Beyond the building, Eskenazi wanted to reduce the energy required to travel to the site. There are 250 bicycle storage units to encourage pollution free transportation for employees. Public transportation to the hospital is extremely easy to access around Eskenazi. In fact, there are three bus stops near the hospital. To promote carpooling and energy efficient cars, the hospital has premium parking spaces for such vehicles.

I applaud the Eskenazi staff on a number of things, but I think it’s necessary to recognize their use of art outside and inside the hospital. Just outside the front exterior entrance sits a beautiful glass building surrounded by an enormous metal sculpture. The metal structure is constructed so that vines are able to grow upward on the cables, encasing the glass building in a walls of green. There are also two water features in this same courtyard. The Eskenazi crew constructed a faux waterfall unlike any I’ve ever seen. Instead of draining the source of water during the winter season, the rock formation is designed to expand and contract. This means if temperatures drop below a freezing 30®, no damage is taken to the fountain when ice forms. More importantly, the waterfall naturally freezes into a display of ice that cascades down the front of the fall. On the opposite end of the courtyard a shallow wade pool rises up and sinks down naturally. Two poems are carved into the pavement on the rim of the pool. Depending on the level of the water and the time of day, you might see one poem exposed, and the other hidden underwater. Each poem has a message worth remembering.

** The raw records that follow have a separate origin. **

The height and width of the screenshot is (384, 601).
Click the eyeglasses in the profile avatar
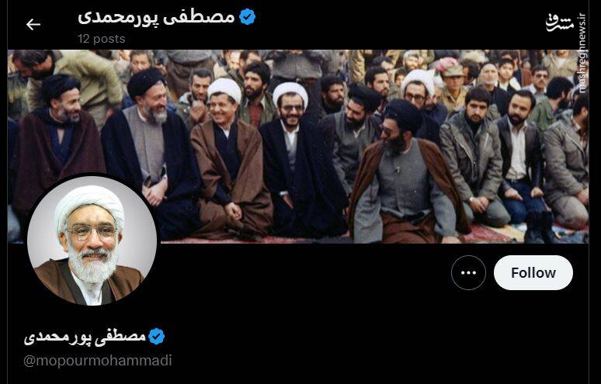91,231
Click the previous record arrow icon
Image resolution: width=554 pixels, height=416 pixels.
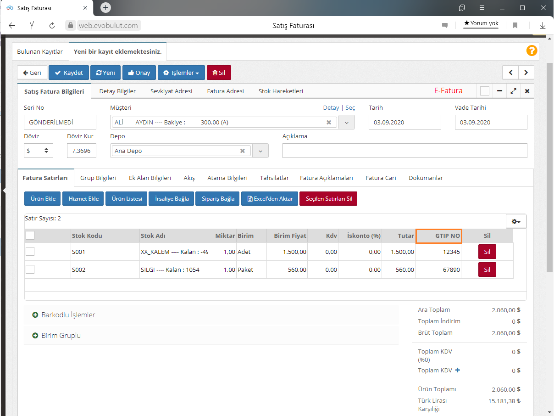tap(510, 73)
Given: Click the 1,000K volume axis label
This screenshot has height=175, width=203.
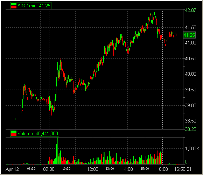Looking at the screenshot, I should (192, 149).
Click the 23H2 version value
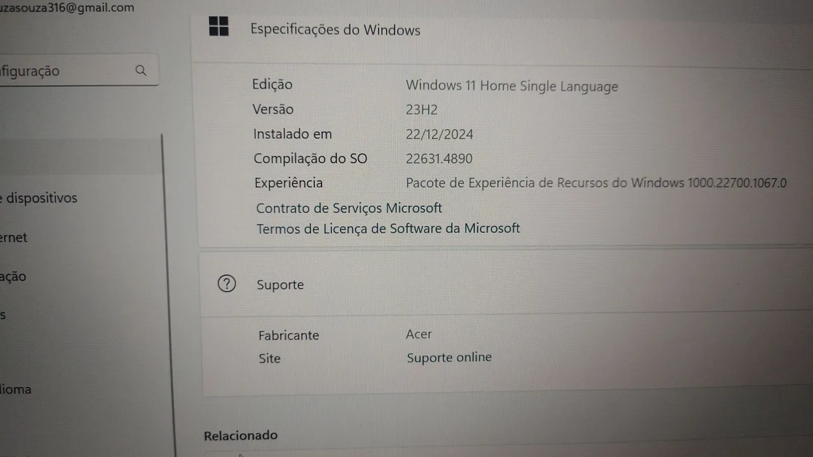Screen dimensions: 813x457 (x=422, y=109)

Within the building are variety of styles of art, ranging from preserved nature murals to an enormous, contemporary ladder sculpture that hangs in the main hallway of this hospital. The designers of the updated building paid special attention to bringing the outdoors inside. A courtyard was constructed so that trees may be placed within the walls of the building, but are still able to change, grow, and mature as seasons go by. Strategically placed beside this courtyard, yet another a glass a room was specifically designed for people of any belief system to express their spirituality. Twice a day a different religious service is given, including but not limited to: Christianity, Islam, Judaism, and general meditation. When I asked my tour guide the reason they went through so much effort to incorporate art, design and nature into every corner and crevice of the hospital, he explained to me that art has a healing power medicine cannot duplicate. If a patient must spend time there, they can utilize the numerous indoor and outdoor facilities the hospital offers to rest, think, and find peace.

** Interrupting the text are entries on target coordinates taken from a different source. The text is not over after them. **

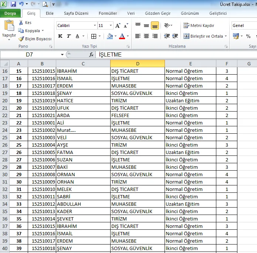Open the font size dropdown
The width and height of the screenshot is (257, 253).
pos(111,26)
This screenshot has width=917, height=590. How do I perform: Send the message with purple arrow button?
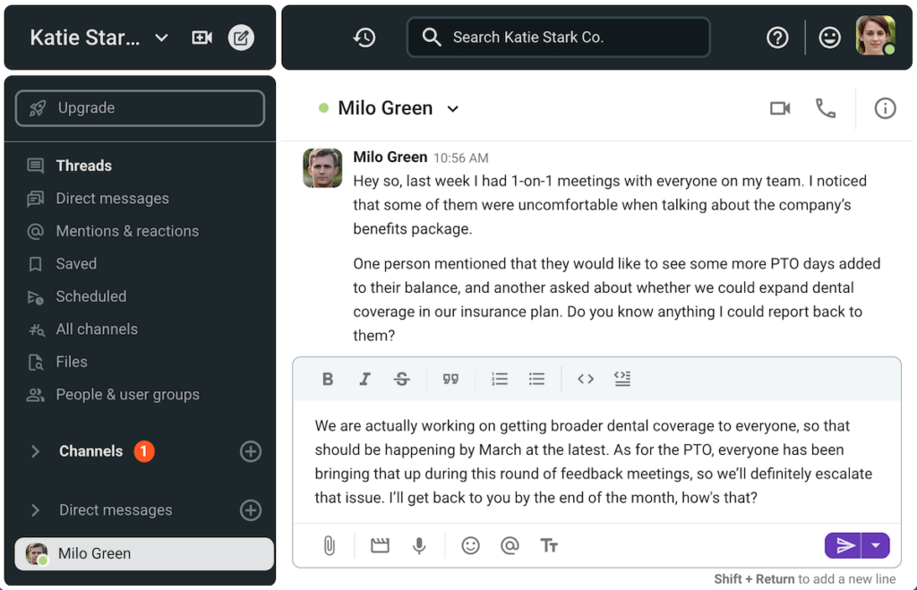844,545
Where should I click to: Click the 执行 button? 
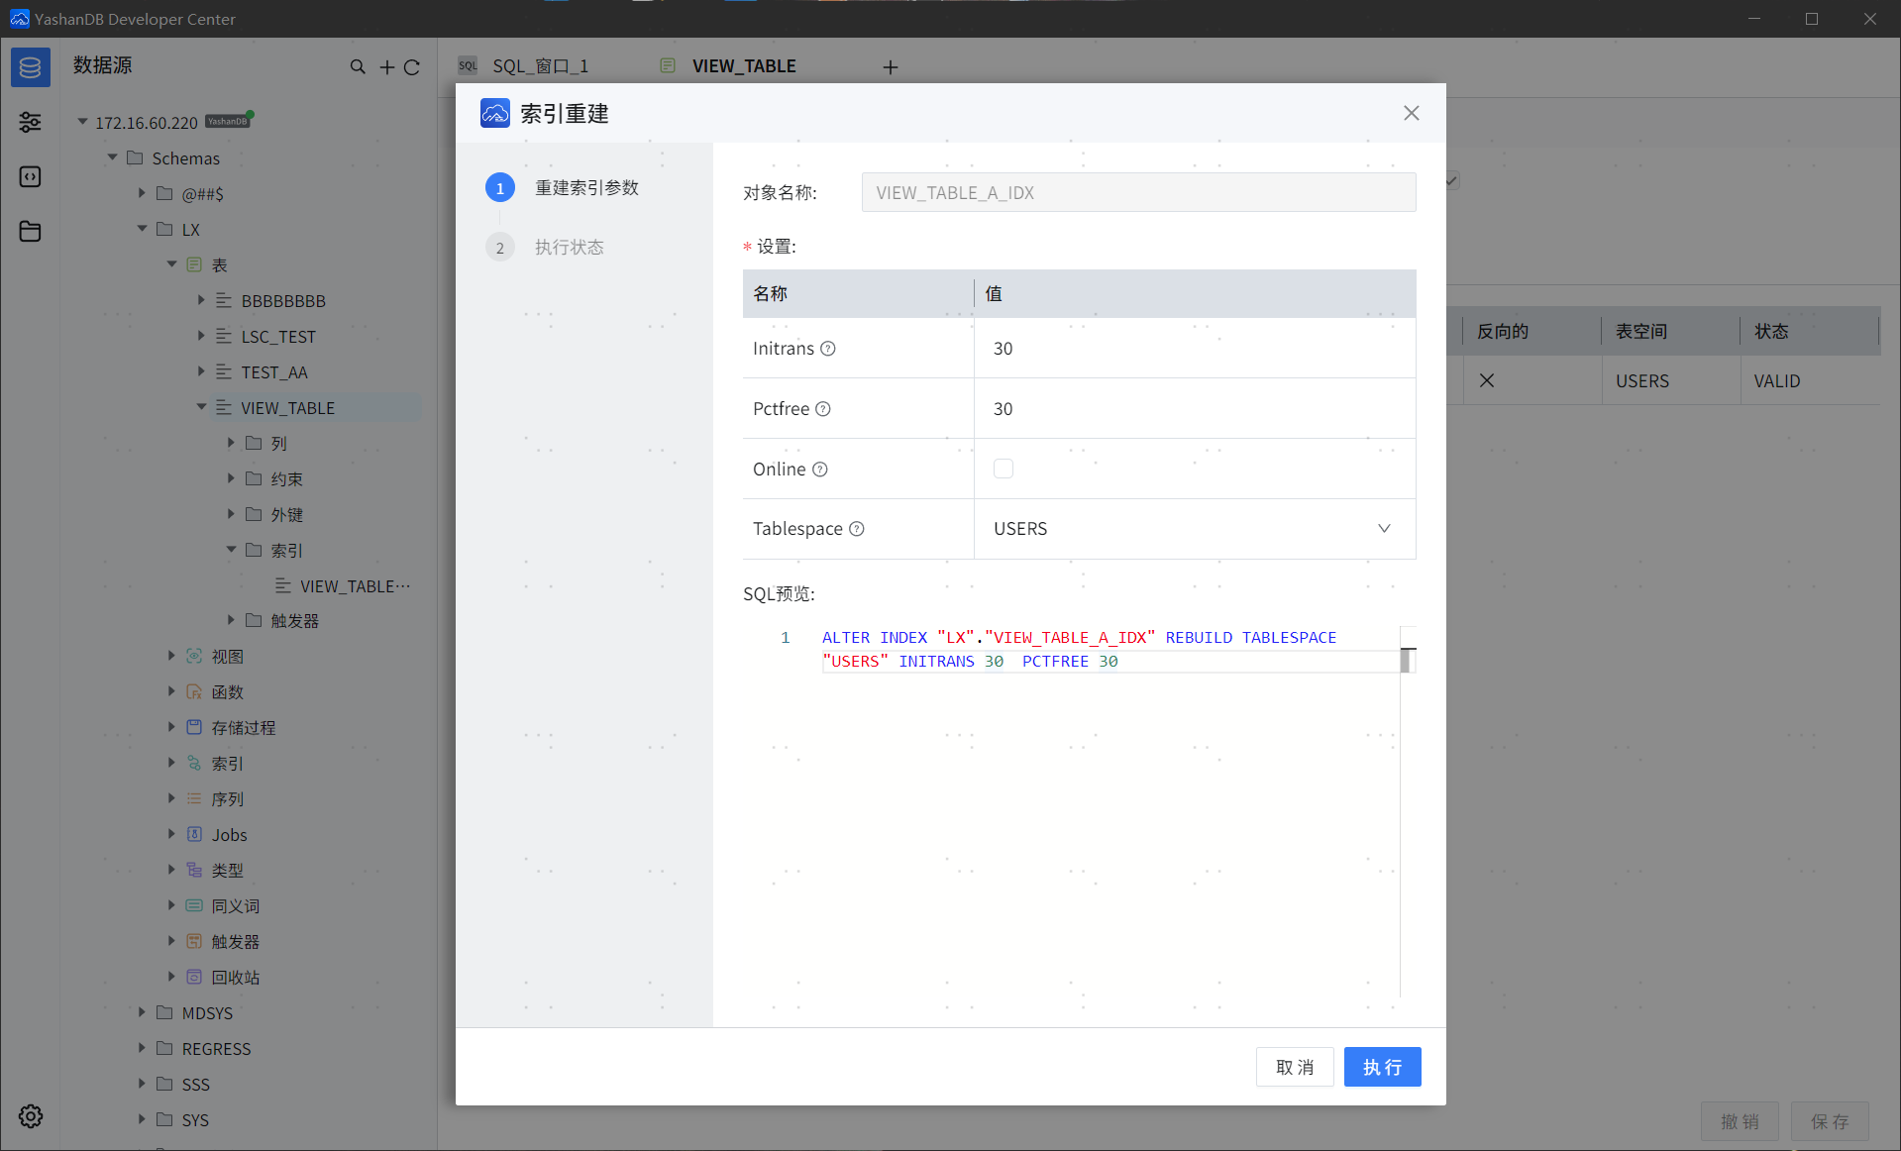(1382, 1067)
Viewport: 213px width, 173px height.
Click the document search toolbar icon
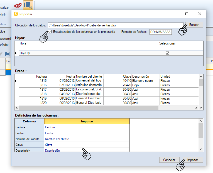pos(28,5)
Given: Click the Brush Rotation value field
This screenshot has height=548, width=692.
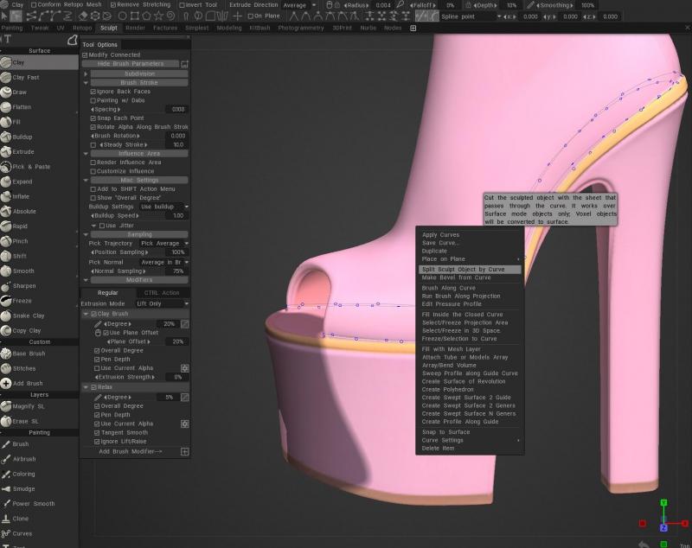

I was pleasantly surprised to find that the hospital administration had invited a popular Muslim folk band to perform in the lobby. The small group played numerous songs, both calm and exciting in nature. By far my favorite part of their performance was a man dressed in a long, white outfit. He danced elegantly in front of the crowd, showing off the white fabric that flowed nicely as he turned around and around. The patients who managed to see the performance were just as impressed and pleased as I was.

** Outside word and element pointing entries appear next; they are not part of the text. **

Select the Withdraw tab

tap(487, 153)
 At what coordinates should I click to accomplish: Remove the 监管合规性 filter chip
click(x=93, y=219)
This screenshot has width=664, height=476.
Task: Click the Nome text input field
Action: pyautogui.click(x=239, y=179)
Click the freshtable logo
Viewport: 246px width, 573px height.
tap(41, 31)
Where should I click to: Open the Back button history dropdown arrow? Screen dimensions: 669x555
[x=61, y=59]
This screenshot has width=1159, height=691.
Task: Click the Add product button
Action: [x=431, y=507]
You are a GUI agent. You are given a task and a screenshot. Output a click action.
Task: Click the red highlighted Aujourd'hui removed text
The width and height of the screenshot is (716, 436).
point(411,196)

By far the biggest compliment to Eskenazi Hospital that I can reiterate is the care and effort they put into everything they do. This is an environment where care ranks over cost. As a college student I look for progress in everything I do, and I feel that I can safely speak on the behalf of my generation that now is a time for positive change. Eskenazi is a perfect example of that positive change we need to see.